* **SHORT TASK**
Edit the listing below by replacing "GUI agent" with "interface agent" wherever it occurs, and change nothing else. Leave out the pictures when you reproduce the listing.

* **THE DATA**

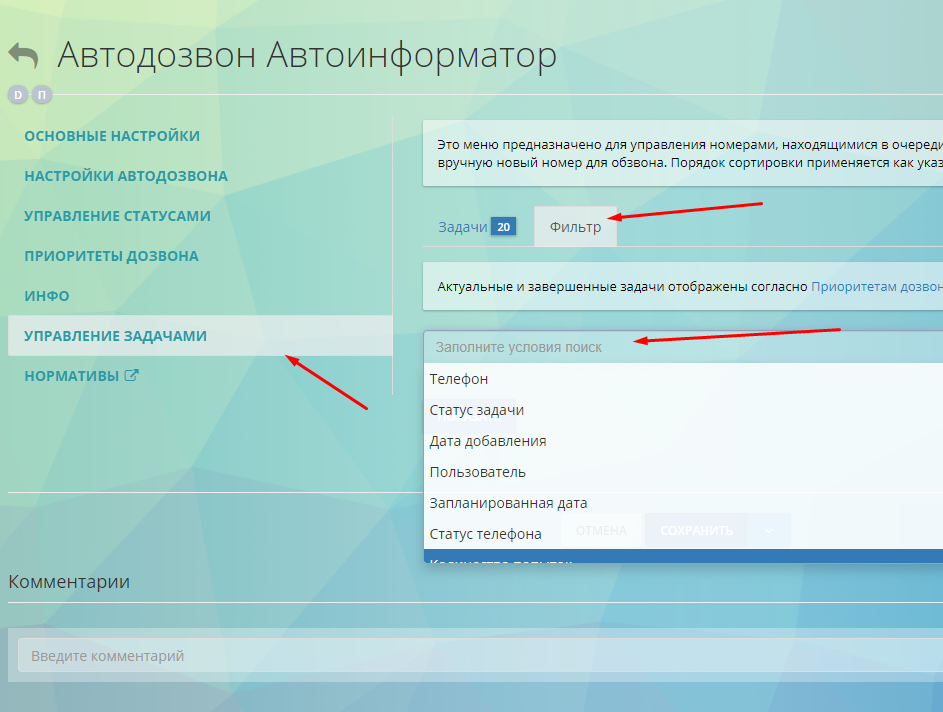Go to Управление статусами
Image resolution: width=943 pixels, height=712 pixels.
click(117, 216)
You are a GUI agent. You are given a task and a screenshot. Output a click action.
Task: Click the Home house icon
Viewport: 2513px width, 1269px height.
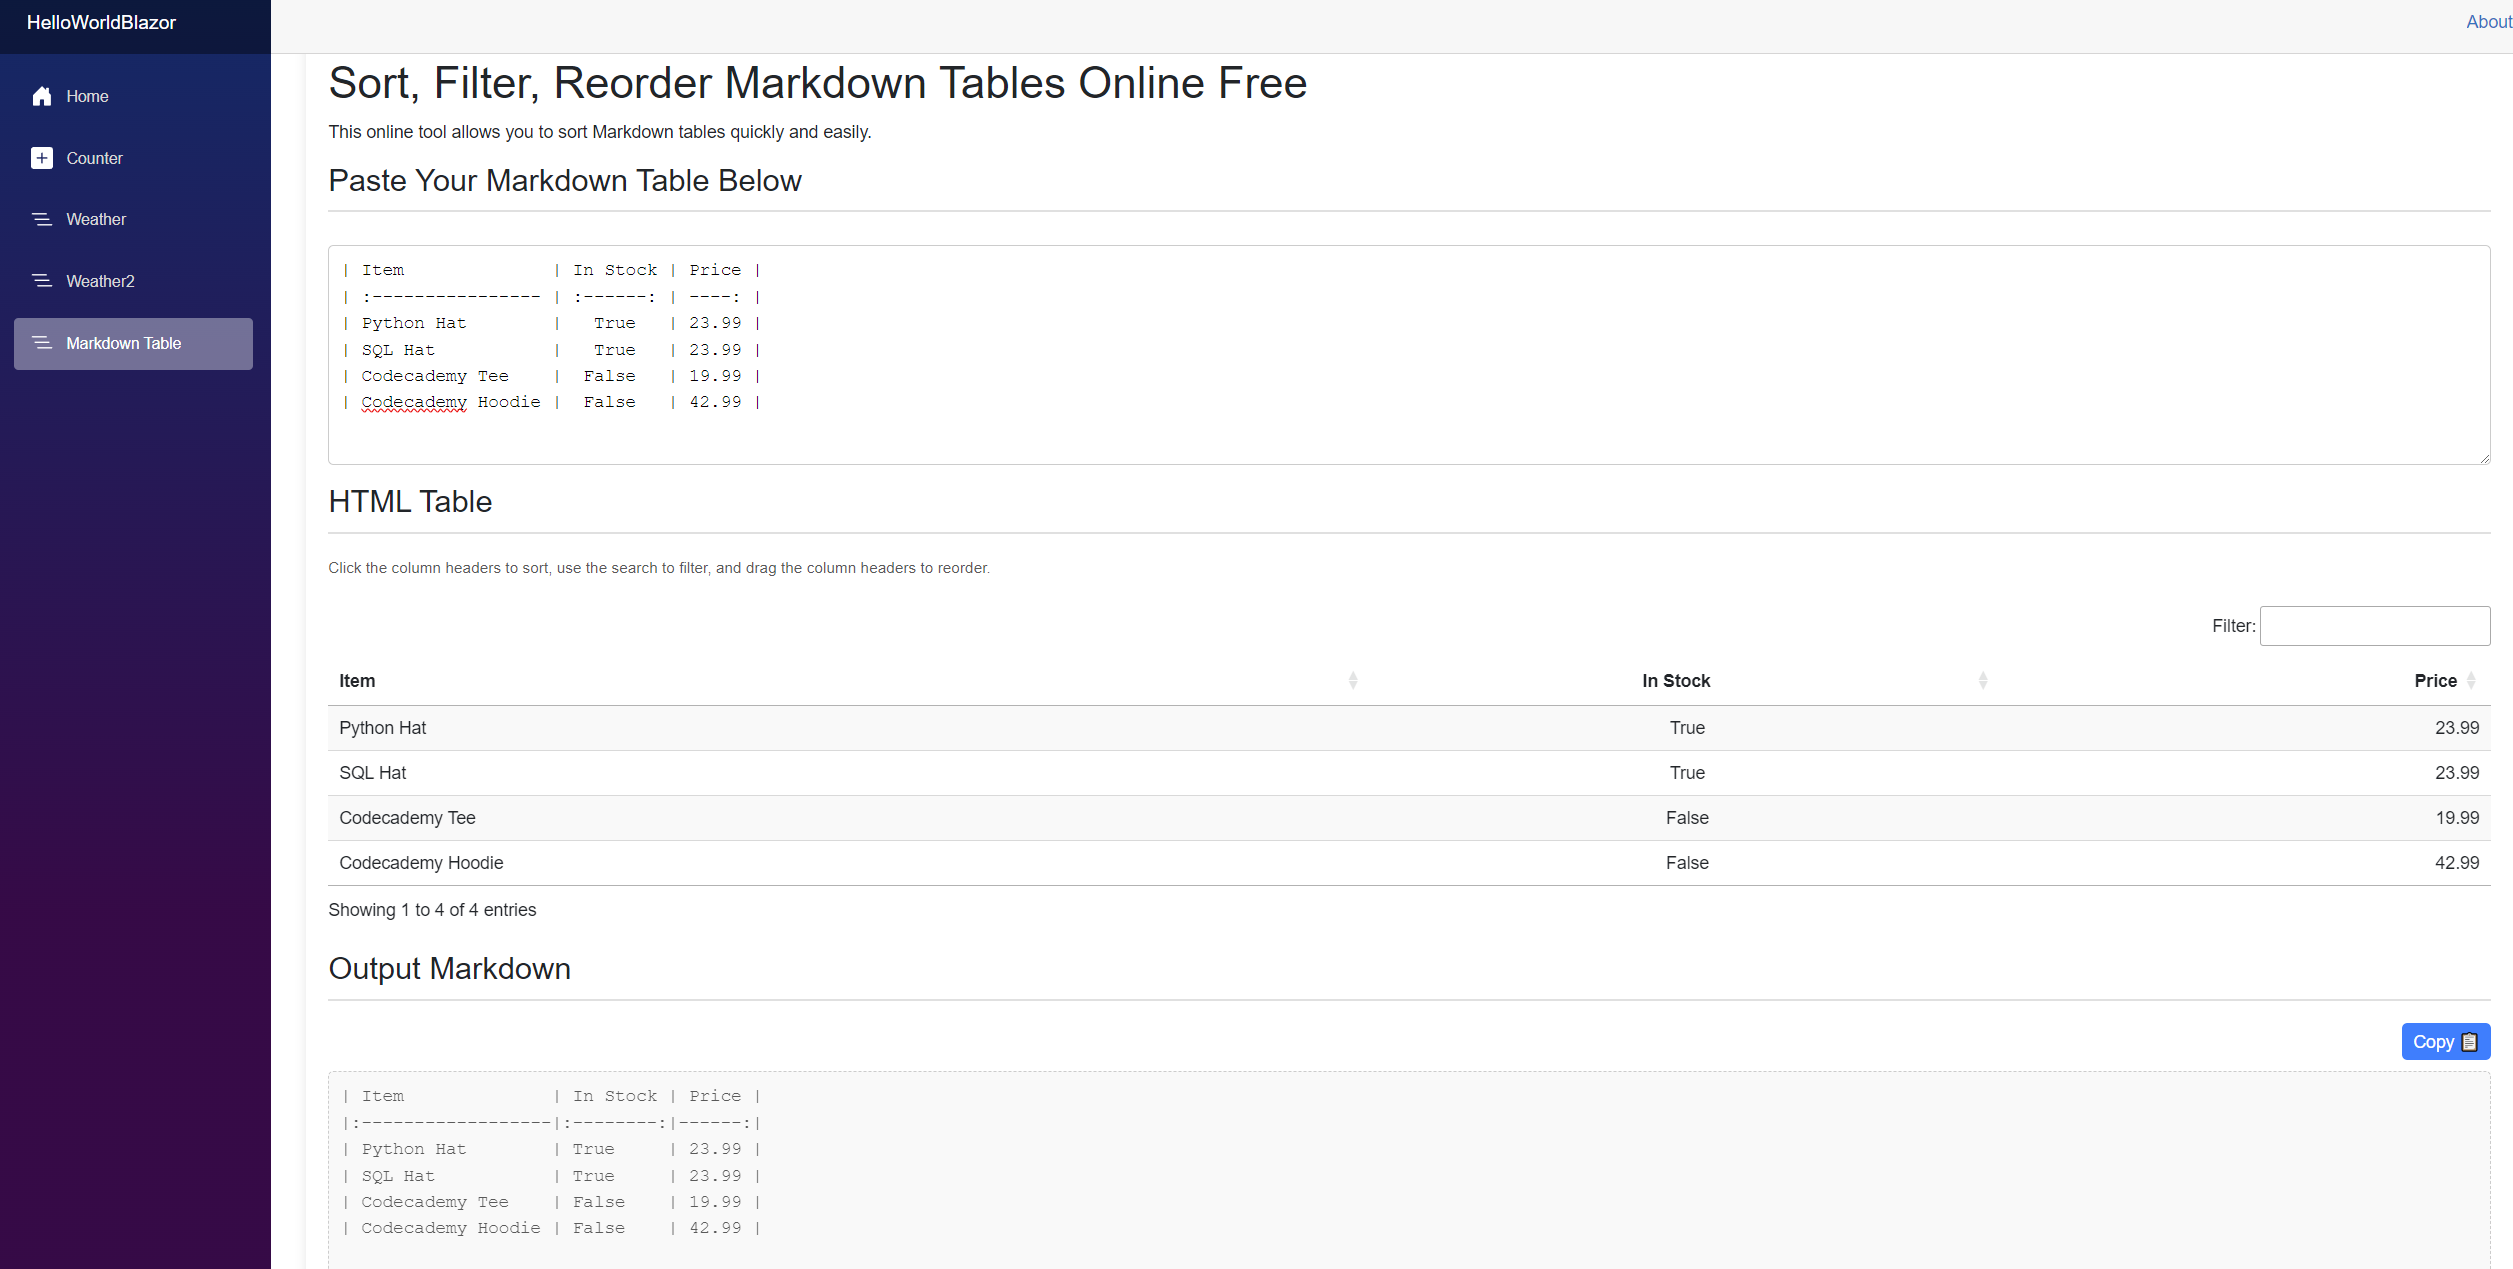(42, 96)
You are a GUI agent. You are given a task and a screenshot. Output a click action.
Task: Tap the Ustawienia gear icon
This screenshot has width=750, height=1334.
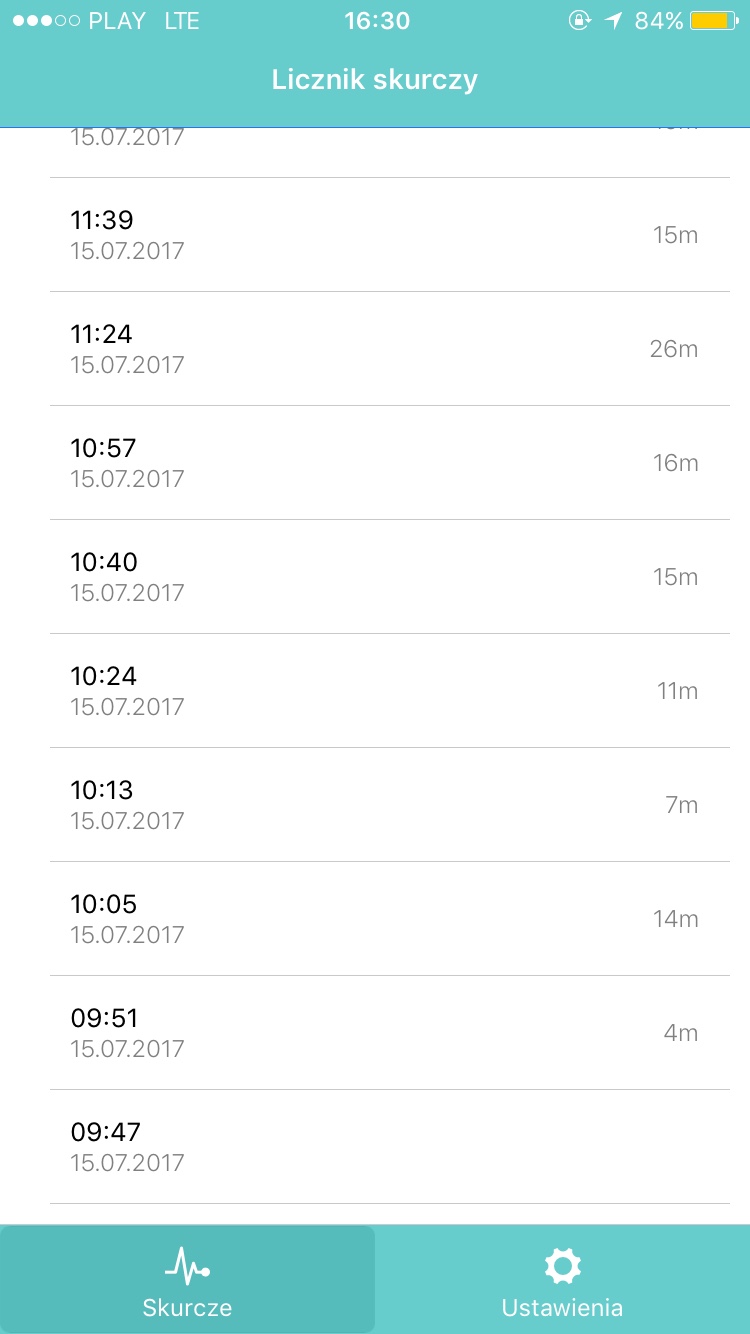coord(562,1266)
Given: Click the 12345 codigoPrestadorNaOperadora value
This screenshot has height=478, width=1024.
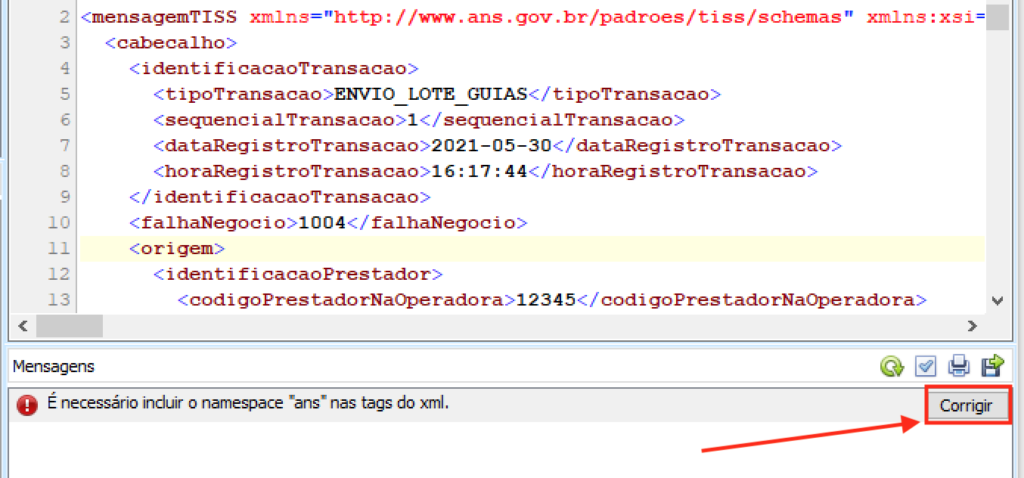Looking at the screenshot, I should [545, 299].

* **TASK SOLUTION**
Go to Управление статусами
Image resolution: width=943 pixels, height=712 pixels.
click(117, 216)
You are a interface agent. You are given a task and a screenshot. Output a click action.
Task: Click the Home house icon
Viewport: 2513px width, 1269px height.
(42, 96)
You are a interface agent. You are given a task and a screenshot. Output a click action.
Task: Tap the Ustawienia gear icon
This screenshot has width=750, height=1334.
coord(562,1266)
Given: Click the 12345 codigoPrestadorNaOperadora value
This screenshot has height=478, width=1024.
Looking at the screenshot, I should [545, 299].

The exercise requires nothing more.